Key strengths of the newly combined company include:
- Complimentary oil-focused
properties with balanced growth opportunities (Resaca’s proved
developed non-producing reserves with Cano’s proved undeveloped
reserves)
- Near-term low-risk identified
production enhancement opportunities
- Accelerated exploitation
strategy with focus on long-life reserves
- Significant cost savings
currently estimated to be $4.5-5.0 million per year
- Increased critical mass to more
efficiently develop projects
- Expanded institutional investor
interest and capital market access via dual listing on NYSE Amex
and AIM
J.P. Bryan, Resaca’s Chairman, stated “Through this transaction,
the newly combined company will enjoy the benefits of tremendous
synergies and strengths. This is clearly a case of one plus one
equals so much more than two going forward. Both companies share a
common growth strategy of acquiring and exploiting mature
properties and implementing secondary and tertiary recovery
techniques. The combined assets are most complementary
geographically and combine the near-term production upside from
Resaca’s recompletion portfolio with long-term upside from Cano’s
proved undeveloped waterflood reserves. The fields we both possess
are prime candidates for CO2 tertiary recovery. This will become
the next great global initiative for recovering substantial
quantities of oil from mature fields. We will strive to lead, not
follow, in that effort. Our combined staffs bring together some
extraordinarily talented individuals to help ensure our success.
This is an exciting long-term value story for the shareholders of
both companies.”
Jeff Johnson, Cano’s Chairman and CEO, added “Today’s
announcement will provide our shareholders with a solid foundation
to grow this business. Resaca’s near-term production growth
potential and synergies will add the cash flows needed for all
shareholders to realize the long-term upside of both companies’
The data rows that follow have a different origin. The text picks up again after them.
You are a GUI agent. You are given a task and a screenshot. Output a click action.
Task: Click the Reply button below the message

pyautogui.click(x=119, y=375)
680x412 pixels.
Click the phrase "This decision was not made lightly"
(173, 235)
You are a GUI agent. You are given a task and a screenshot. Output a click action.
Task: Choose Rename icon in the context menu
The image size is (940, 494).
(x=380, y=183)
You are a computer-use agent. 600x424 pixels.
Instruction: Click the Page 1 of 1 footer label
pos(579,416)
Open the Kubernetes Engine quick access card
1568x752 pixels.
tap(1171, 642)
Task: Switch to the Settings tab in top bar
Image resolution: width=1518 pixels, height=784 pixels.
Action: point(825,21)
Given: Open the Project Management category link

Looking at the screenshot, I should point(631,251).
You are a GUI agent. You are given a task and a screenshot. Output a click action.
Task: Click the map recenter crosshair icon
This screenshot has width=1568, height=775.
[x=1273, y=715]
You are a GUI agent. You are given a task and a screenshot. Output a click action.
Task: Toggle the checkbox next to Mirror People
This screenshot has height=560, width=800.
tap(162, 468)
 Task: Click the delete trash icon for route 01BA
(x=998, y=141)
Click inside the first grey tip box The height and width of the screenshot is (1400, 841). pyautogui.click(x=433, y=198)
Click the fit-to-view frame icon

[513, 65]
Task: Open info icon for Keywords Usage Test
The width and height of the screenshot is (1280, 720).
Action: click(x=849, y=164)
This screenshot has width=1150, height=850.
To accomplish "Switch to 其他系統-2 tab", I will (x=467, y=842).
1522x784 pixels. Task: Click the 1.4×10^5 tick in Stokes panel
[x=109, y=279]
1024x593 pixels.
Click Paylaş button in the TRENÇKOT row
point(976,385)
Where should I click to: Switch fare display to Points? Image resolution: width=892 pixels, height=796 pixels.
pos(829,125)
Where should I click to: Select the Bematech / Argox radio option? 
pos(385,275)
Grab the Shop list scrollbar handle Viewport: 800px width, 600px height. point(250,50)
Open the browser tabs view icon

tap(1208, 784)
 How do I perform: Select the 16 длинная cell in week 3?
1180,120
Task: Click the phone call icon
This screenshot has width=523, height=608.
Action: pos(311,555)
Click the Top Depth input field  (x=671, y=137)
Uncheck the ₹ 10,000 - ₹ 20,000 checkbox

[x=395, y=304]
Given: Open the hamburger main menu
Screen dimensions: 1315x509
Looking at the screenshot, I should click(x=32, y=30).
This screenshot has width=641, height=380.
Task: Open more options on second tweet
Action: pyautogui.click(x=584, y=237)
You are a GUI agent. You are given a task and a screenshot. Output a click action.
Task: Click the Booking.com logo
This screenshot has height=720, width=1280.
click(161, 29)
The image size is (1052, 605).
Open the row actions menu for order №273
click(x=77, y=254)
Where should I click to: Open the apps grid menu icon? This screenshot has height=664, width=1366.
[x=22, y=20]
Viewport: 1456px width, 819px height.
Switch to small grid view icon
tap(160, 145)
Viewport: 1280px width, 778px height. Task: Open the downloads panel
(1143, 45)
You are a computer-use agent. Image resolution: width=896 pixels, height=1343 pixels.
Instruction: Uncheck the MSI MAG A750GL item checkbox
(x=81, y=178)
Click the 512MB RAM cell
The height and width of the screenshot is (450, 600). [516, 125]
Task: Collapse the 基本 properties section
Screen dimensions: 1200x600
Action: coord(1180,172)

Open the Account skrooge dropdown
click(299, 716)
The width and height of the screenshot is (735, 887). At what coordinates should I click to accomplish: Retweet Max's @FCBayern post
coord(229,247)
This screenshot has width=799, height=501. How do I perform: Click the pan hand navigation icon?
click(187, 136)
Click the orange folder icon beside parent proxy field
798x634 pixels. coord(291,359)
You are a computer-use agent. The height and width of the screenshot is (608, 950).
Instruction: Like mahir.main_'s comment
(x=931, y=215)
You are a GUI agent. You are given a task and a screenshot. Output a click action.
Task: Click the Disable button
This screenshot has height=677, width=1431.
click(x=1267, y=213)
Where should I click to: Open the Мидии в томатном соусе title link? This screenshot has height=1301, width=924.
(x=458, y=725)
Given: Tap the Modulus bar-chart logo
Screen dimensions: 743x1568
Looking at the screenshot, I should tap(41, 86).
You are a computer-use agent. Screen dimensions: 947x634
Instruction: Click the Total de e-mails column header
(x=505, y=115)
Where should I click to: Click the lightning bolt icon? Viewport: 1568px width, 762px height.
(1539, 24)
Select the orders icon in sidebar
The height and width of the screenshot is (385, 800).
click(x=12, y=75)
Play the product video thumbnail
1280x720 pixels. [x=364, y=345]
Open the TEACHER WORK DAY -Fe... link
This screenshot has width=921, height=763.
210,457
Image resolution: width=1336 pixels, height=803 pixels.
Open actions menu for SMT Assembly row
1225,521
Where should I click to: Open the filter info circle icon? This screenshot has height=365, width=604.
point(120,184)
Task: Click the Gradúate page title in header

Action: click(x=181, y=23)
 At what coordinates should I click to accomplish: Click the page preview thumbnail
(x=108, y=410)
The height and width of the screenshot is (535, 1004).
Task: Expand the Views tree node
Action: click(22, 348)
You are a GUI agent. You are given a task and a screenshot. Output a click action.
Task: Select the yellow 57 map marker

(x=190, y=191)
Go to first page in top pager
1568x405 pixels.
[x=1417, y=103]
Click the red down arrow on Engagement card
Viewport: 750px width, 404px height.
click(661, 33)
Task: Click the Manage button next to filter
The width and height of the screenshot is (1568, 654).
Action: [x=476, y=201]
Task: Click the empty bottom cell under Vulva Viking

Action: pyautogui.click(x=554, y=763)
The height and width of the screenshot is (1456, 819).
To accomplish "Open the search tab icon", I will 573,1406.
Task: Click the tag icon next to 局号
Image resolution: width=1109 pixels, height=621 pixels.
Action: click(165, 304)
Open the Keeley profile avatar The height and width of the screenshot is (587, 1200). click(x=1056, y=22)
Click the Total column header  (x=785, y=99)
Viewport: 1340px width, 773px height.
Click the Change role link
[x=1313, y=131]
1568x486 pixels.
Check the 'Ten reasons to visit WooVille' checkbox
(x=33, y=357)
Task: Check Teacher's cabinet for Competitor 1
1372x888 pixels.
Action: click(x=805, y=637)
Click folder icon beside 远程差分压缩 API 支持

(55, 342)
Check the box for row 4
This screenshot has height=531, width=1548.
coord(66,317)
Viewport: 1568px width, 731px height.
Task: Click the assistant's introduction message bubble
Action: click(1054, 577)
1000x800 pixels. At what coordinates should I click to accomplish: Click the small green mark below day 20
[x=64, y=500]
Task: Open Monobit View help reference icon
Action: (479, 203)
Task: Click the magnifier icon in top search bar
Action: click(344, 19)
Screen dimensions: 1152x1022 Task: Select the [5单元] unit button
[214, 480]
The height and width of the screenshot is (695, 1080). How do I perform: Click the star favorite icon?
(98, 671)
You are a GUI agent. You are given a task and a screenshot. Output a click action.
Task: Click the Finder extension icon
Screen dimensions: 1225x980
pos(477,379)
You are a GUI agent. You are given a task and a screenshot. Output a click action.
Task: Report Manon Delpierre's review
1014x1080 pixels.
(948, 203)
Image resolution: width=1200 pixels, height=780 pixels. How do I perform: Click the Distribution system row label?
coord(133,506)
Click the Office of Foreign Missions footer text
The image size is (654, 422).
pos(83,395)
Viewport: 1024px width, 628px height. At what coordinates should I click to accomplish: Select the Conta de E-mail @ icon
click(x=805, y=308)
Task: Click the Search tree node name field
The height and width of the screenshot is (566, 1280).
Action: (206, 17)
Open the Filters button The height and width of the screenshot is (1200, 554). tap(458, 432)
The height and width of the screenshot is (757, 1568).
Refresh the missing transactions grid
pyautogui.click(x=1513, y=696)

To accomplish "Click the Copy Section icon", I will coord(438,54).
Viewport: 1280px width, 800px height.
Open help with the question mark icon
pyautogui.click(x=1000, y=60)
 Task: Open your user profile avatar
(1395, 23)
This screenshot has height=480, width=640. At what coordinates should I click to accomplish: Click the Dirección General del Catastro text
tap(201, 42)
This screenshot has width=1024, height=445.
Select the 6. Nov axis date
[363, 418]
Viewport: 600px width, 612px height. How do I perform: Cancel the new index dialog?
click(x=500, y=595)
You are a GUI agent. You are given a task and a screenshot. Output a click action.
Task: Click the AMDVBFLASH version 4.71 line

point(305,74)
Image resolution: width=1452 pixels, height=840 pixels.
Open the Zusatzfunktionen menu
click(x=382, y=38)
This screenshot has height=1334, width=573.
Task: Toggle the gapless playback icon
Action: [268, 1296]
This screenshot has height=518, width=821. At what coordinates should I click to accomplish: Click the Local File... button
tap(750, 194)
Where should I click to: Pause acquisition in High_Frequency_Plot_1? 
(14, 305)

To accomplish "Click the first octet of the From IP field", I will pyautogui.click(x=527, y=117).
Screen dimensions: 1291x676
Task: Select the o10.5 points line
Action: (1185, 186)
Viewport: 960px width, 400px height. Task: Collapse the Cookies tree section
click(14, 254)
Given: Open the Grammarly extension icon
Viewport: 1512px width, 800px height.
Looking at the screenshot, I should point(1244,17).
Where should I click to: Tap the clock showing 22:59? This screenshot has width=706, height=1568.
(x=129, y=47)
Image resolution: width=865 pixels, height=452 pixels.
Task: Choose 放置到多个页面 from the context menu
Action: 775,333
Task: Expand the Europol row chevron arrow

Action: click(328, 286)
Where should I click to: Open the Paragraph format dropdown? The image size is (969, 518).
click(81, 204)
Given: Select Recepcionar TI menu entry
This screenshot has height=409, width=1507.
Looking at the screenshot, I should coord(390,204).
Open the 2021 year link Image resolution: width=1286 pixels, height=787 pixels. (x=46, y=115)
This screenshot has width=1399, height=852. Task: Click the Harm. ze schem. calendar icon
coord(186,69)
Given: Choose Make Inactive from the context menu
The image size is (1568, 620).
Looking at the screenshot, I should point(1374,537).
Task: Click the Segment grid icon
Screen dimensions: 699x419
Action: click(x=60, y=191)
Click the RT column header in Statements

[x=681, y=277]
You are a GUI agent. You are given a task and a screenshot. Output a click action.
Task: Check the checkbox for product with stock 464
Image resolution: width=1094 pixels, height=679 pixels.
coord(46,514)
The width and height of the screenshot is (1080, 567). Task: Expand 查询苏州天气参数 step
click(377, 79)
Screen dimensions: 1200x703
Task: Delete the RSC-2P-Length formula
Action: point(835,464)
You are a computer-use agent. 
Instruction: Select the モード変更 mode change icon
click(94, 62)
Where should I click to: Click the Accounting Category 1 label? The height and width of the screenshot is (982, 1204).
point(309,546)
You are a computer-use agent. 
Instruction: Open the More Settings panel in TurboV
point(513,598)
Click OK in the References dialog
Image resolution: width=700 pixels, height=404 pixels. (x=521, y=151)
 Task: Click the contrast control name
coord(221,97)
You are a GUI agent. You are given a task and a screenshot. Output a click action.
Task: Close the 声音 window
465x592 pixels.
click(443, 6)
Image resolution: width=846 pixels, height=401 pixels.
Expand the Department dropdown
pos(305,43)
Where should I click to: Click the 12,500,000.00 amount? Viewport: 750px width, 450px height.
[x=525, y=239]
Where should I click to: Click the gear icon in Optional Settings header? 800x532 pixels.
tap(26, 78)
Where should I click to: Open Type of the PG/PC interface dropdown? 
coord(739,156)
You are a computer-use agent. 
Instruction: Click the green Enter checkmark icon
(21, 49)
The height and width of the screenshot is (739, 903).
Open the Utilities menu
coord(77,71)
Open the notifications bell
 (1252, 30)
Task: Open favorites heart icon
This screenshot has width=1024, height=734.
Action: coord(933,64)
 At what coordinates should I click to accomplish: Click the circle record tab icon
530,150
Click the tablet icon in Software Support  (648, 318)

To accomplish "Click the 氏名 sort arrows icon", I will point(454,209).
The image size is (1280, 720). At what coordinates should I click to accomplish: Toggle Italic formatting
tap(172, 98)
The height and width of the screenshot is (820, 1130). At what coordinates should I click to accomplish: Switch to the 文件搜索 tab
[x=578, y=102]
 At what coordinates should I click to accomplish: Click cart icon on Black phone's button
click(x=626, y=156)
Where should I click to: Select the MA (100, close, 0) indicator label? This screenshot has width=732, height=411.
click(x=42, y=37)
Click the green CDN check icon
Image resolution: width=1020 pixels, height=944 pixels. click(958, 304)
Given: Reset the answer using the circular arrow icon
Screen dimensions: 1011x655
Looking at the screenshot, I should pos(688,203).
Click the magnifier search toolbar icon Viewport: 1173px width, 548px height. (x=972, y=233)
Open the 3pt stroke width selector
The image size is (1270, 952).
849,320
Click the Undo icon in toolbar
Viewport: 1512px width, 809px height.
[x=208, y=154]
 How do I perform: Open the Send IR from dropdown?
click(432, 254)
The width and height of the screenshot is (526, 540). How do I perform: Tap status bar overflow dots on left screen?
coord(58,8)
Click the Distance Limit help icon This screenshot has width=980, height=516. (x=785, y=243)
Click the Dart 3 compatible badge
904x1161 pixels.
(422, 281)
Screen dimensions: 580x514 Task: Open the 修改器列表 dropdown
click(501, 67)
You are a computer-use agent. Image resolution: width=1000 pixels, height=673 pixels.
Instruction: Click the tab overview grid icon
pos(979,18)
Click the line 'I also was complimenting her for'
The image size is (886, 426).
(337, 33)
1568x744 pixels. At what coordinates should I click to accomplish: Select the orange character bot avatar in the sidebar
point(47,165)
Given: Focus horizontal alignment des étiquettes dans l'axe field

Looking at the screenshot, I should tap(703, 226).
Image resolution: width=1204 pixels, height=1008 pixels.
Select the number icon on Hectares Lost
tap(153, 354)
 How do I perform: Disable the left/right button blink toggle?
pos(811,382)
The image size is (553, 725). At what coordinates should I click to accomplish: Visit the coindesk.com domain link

assets. The significant financial advantages of this combination
will benefit our shareholders and employees. Cano shareholders will
not only receive a significant premium to its current share price,
but they will also be able to participate in the upside of the
stronger combined entity.”
The transaction is subject to the following closing conditions:
(i) shareholder approval by both companies, (ii) Resaca becoming
listed on the NYSE Amex, (iii) refinancing of existing bank debt
and (iv) other customary closing conditions. Both companies will
continue to operate their businesses independently until the close
of the transaction. The transaction is expected to be completed
within three to five months.
Resaca is being advised by SMH Capital Inc. and its legal
counsel is Haynes and Boone, LLP. Cano is being advised by RBC
Capital Markets Corporation and its legal counsel is Thompson &
Knight LLP.
Corporate Structure and Management
In addition to J.P. Bryan remaining as Chairman and becoming CEO
of the combined company upon completion of the transaction, John J.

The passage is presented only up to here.